Memes are essential to the way the human brain processes ideas and how it decides what is important. We are basically "meme processors" -- we are "life-support systems for memes" to put it another way. To use a computer analogy, our physical bodies are like the hardware and operating system, and our minds -- the dynamical activity and state of this hardware -- are like the software applications and content running on the hardware. Our minds could be viewed as systems of interacting memes -- complex systems of ideas that interact within us, and across our relationships.
Memes are capable of spreading across human social relationships via human interactions, and via human usage of static storage vehicles such as printed media, audio or video, and digital storage media -- they are highly "communicable." (And soon, as I have proposed in other articles, with the coming Semantic Web memes will be able to spread and interact without needing humans at all -- machines will be able to process them on their own).
The Media is the Mirror
Before we can measure the physical properties of memes, we need a way to identify the memes we are interested in analyzing.

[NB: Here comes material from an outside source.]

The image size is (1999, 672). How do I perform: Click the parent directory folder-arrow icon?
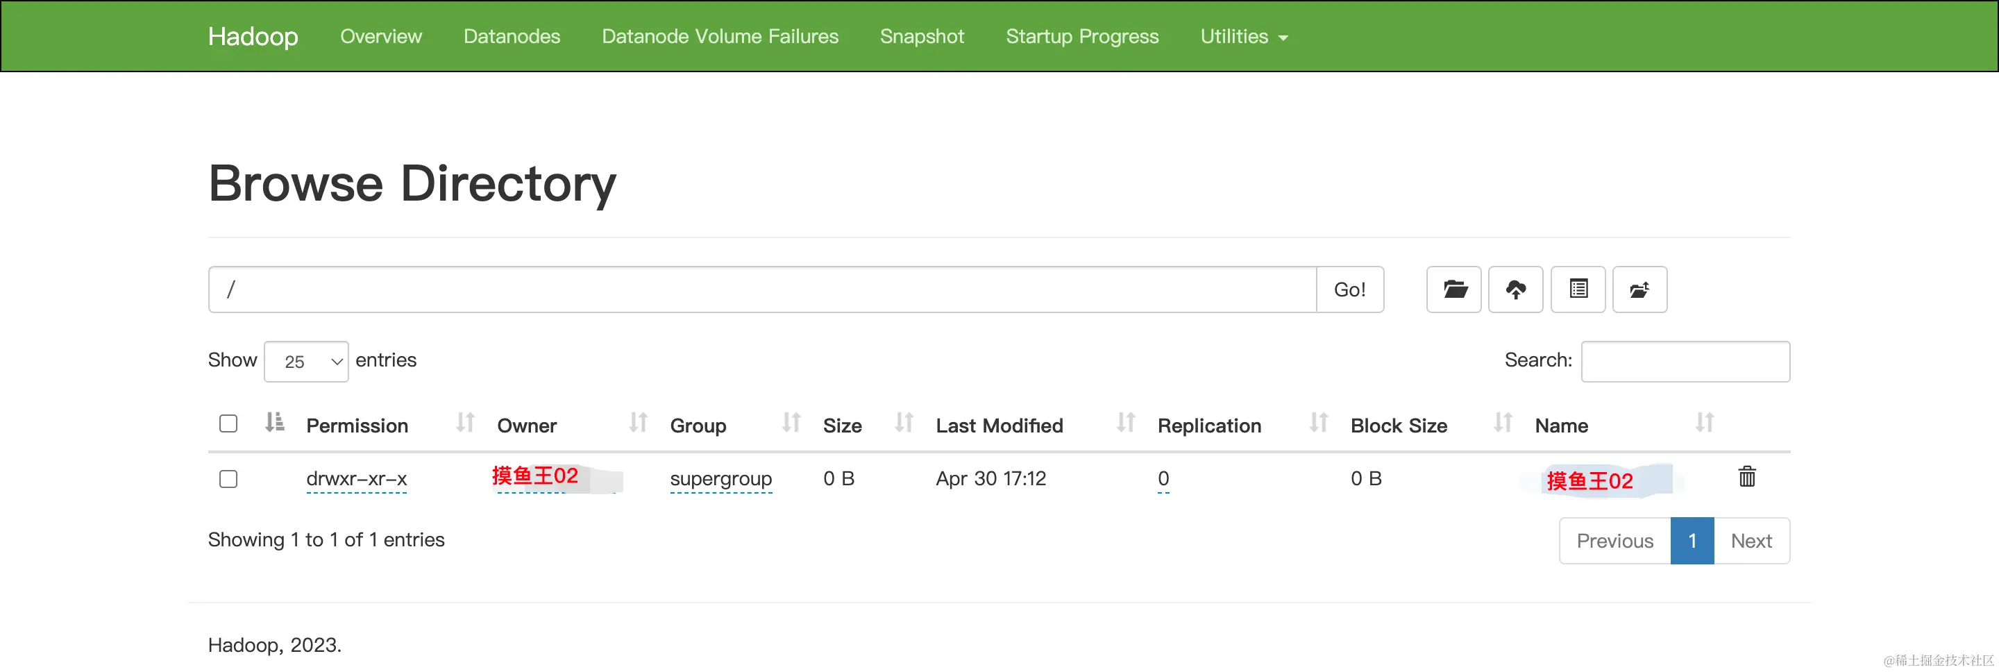click(1639, 289)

We can identify memes by analyzing textual media such as document collections, wire services, and the Web.
The memes within text appear to be dormant -- they are frozen digital representations. They do not move or reproduce on their own -- they need help from humans (for the moment). But by inference, static textual representations of memes provide a mirror of the actual "active memes" that are taking place in the minds of the people who author and consume that media. What this indicates is that by analyzing textual media we are not merely looking at the memetic properties of text, we are looking at the memetic properties of people's minds and of organizations, societies and cultures. In a sense, by selectively choosing the right media we can make a virtual focus group -- we can see what people in this group are thinking.

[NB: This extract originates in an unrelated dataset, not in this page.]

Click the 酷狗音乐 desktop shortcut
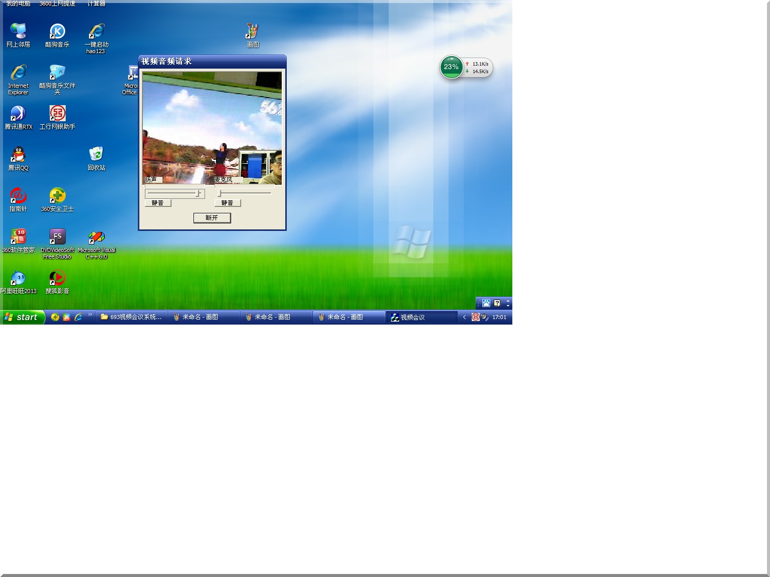click(x=57, y=32)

The media is a mirror of our minds and cultures. By analyzing suitably selected information sources (for example, "all news articles from USA newspapers") we can effectively focus on a reflection of the memes that are actually present within the minds of humans in a particular place, time, industry, community, demographic, etc. The more we know about the information sources, the more we can infer about the memes we find, and thus the memes taking place within the minds of the people who interact with those information sources.
The simplest approach to identifying memes in textual media is to simply pre-specify a list of memes we are interested in and to then search for any matching strings. For example we might be interested in measuring memes related to a particular trend, such as "Java technology," so we could compile a list of terms related to Java and then use search techniques to locate all instances of those terms. We can then measure their properties.
A more sophisticated approach than specifying interesting memes in advance is to discover them empirically by analyzing text to see what's there. To do this we might automatically identify nouns or noun-phrases and then measure their dynamics to see whether they are interesting enough to warrant further analysis. There are many existing computational liguistics techniques for isolating parts of speech and linguistic expressions.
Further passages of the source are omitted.